Dalton if you still think I should be panicking, can you please explain why? I haven't found anybody who can explain why doing lots of queries is bad for the server. If I take my execution times and multiply them by the expected traffic, it seems I would pretty rarely be asking the server to run more than one query at a time. What is the bottleneck on the server I should be worried about? I would like to have some sort of quantitative understanding of how my queries affect server load, but apart from "more/bigger queries = more server load" I haven't found any information about that. (I've found plenty about optimizing individual queries, but nothing about how to judge if I'm asking too much of the server from the entire page of queries.)
Here's another thing I don't understand. I recently overhauled an old page I wrote at the start of this project, when I was just learning to use PHP/MySQL, and I rewrote something that used 400 simple queries in a loop to just use 1 pretty simple join query. The execution time didn't change at all. It was fast both ways. Why is that? Are those 400 just as easy on the server as that 1? If not, why not?
The New Guy
04-09-2006, 09:01 AM
The database is usually the first bottleneck. Queries add alot of load to the site. Thats why even at 15 queries forums are hardly ever allowed on shared accounts or at least not at a high load.
I think the question I would have is: Why are your queries are in a range? Why would the queries change?
JasonN
04-09-2006, 09:28 AM
I have a different number of queries per page because I have several very different types of pages, some with more components than others. For example, I have forums which are about 3 queries per page and don't incorporate all the different kinds of data seen on the main pages. Article pages, the FAQ page, various simple picture gallery pages, and others are all very simple few-query deals compared to the main pages.
The main type of page varies within a smaller range, which will probably eventually be about 14-18 for guests and 15-20 for users. The reason there is that some pages don't have some components. For example, I only query the glossary or bibliography database if my custom BBcode parser encounters those tags in the page's text. And for some of the components which are paginated, I have to first do a query for the count, and then another query to actually retrieve the needed rows, but when the count is 0 I don't need to query for any rows so I don't.
-*-*-
Written task A:
In the forum thread, what did the rewrite of the old page use in place of 400 simple queries in a loop?
Written task B:
Extract the stretch of the forum thread from "The New Guy" through "a high load.".
The items after the forum thread are separate material and have no connection to it.

Data supplied:
-*-*-
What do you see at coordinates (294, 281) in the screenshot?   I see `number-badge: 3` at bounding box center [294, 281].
-*-*-
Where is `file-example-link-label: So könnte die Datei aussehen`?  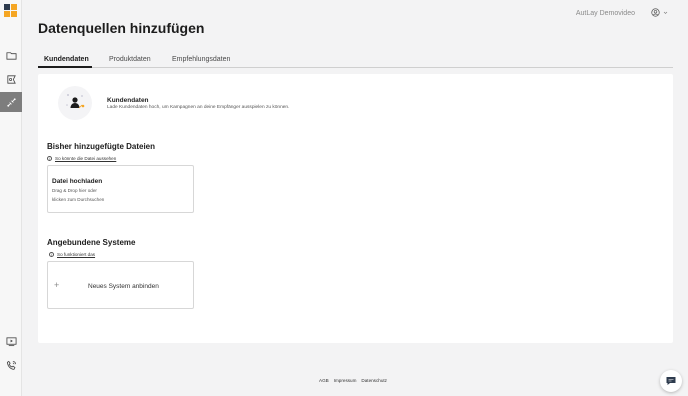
-*-*-
Expected answer A:
One pretty simple join query.

Expected answer B:
The New Guy
04-09-2006, 09:01 AM
The database is usually the first bottleneck. Queries add alot of load to the site. Thats why even at 15 queries forums are hardly ever allowed on shared accounts or at least not at a high load.